Study of zebrafish neurons may lead to understanding of birth defects like spina bifida
The zebrafish, a tropical freshwater fish similar to a minnow and native to the southeastern Himalayan region, is well established as a key tool for researchers studying human diseases, including brain disorders. Using zebrafish, scientists can determine how individual neurons develop, mature and support basic functions like breathing, swallowing and jaw movement. Researchers at the University of Missouri say that learning about neuronal development and maturation in zebrafish could lead to a better understanding of birth defects such as spina bifida in humans.
"We are studying how neurons move to their final destinations," said Anand Chandrasekhar, professor of biological sciences and a researcher in the Bond Life Sciences Center at MU. "It's especially critical in the nervous system because these neurons are generating circuits similar to what you might see in computers. If those circuits don't form properly, and if different types of neurons don't end up in the right locations, the behavior and survival of the animal will be compromised."
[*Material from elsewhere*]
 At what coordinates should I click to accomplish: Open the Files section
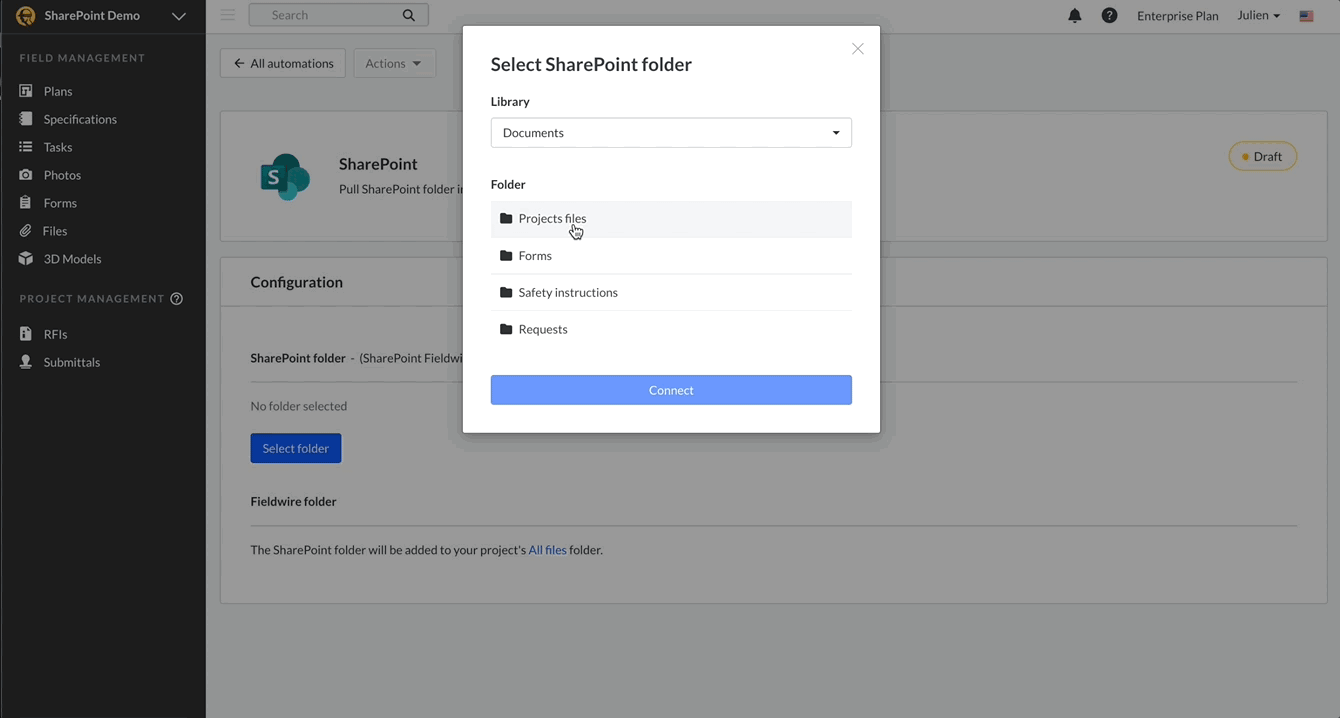[x=54, y=230]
The scientists studied zebrafish embryos, which are nearly transparent, making internal processes easy to observe. Using modified zebrafish expressing green fluorescent jellyfish protein, Chandrasekhar and his team were able to track neuronal migration.
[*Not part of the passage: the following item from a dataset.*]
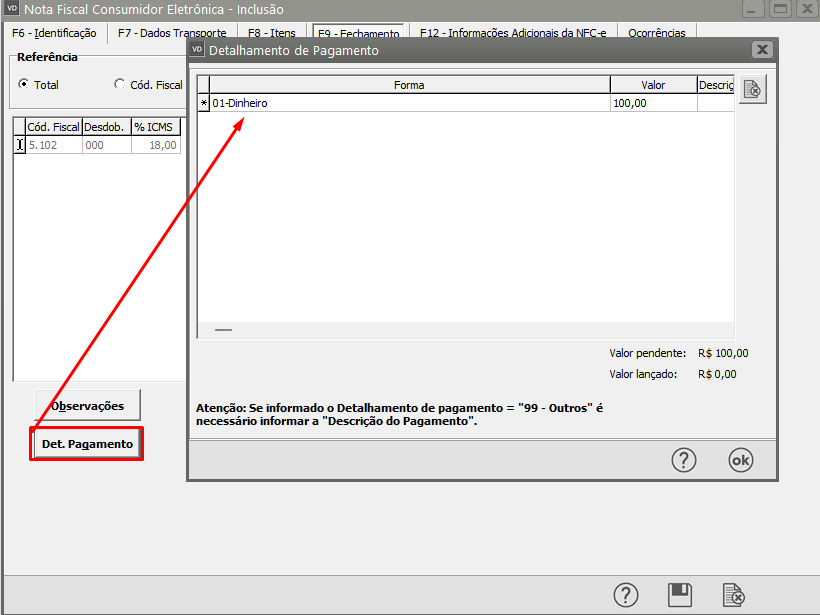Click the Observações button
This screenshot has width=820, height=615.
pos(88,406)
"This approach is used extensively to visualize a group of cells," Chandrasekhar said. "In our study, clusters of green cells glowed and indicated where motor neurons were located in the brain. Some groupings are shaped like sausages while others are round, but each cluster of 50 to150 cells sends out signals to different groups of jaw muscles."
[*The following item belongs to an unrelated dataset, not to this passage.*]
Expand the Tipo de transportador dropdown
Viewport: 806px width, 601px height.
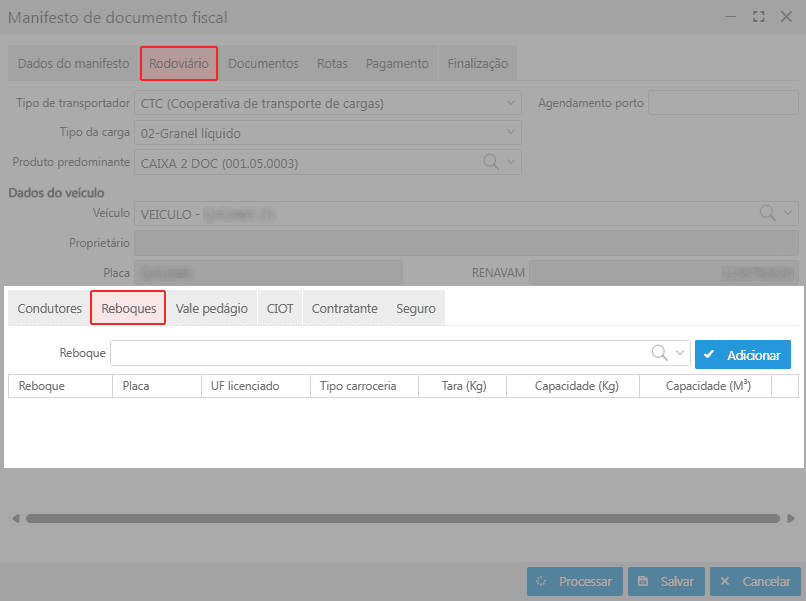tap(512, 103)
These motor neurons that Chandrasekhar studied are located in the hindbrain, which corresponds to the human brainstem and controls gill and jaw movement in these tiny fish. Genes controlling the development and organization of these neurons in zebrafish are functionally similar to genes in higher vertebrates including mammals.
Chandrasekhar's work contributes to a better understanding of how neuronal networks are organized and "wired" during development. These studies also may provide insight into birth defects like spina bifida, which affects 1 in every 2,000 births, according to the National Institutes of Health.
"One of the hallmarks of spina bifida is an open neural tube in the spinal cord," Chandrasekhar said. "The cells closing the neural tube actually know left from right, and front from back, just like the neurons migrating to their appointed places in the zebrafish hindbrain. Additionally, mutations in many genes that result in defective neuronal migration can lead to defects in neural tube closure. We anticipate that understanding the genes and mechanisms controlling neuronal migration in zebrafish will shed light on the mechanisms of human neural tube closure, and why this process goes awry in spina bifida."
Chandrasekhar's study, "Structural and temporal requirements of Wnt/PCP protein Vangl2 function for convergence and extension movements and facial branchiomotor neuron migration in zebrafish" was recently published in February 2014 edition of Mechanisms of Development. He also published a related study, "The PCP protein Vangl2 regulates migration of hindbrain motor neurons by acting in floor plate cells, and independently of cilia function," in the October 2013 edition of Developmental Biology.